Dec 4, 2015

How far/close can prototypes go to replace documentation?

A UX-mag article raises the issue of whether prototypes can replace documentation as client deliverables, and concludes that that's hardly a choice any more as prototype deliverables are increasingly popular, practical, agile, and inevitable. But the real question is when, not whether, prototypes can be used in place of user documentation. That's a question about high/low fidelity, and the relative value of different kinds of prototypes, with paper sketches at one end of the fidelity "spectrum" and detailed documentation at the other.
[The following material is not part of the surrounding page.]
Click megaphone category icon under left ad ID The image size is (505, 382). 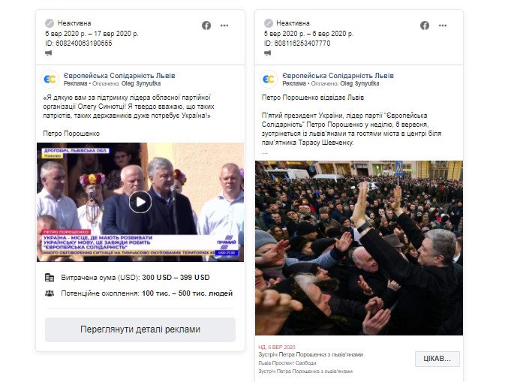(49, 53)
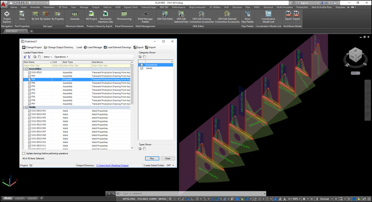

Pencil -paper sketches are great for initial, investigatory wireframes assuming that in early design stages, the emphasis is not so much on the proposal but on the conversations the proposal generates among the development team and the client. Fundamental elements of design such as function, behavior and form can be represented with sketches, but software captures them in an explicit way, and that makes software efficient at an engineering level, but cumbersome for design conversations. Unlike sketches, digital prototypes can show design relationships to other elements beneath the visual layer e.g. a navigation link on a global/master layer. Axure can be used to create both prototypes and documentation, and even has some built-in collaboration capability.

Prototypes will always be faster, leaner, more agile than any sort of documentation. But prototyping, much like designing and documenting (and just plain working), can't be separated from its project management. Nobody likes that (or do they?), and everybody knows that nothing can replace face to face dialogue among designers, developers and clients. From a project management perspective, the prototype vs. documentation issue is an issue of perceived sunk costs. How much, or rather, how little fidelity can be efficiently, not just effectively, invested ("sunk" in PM terms) into the client deliverables?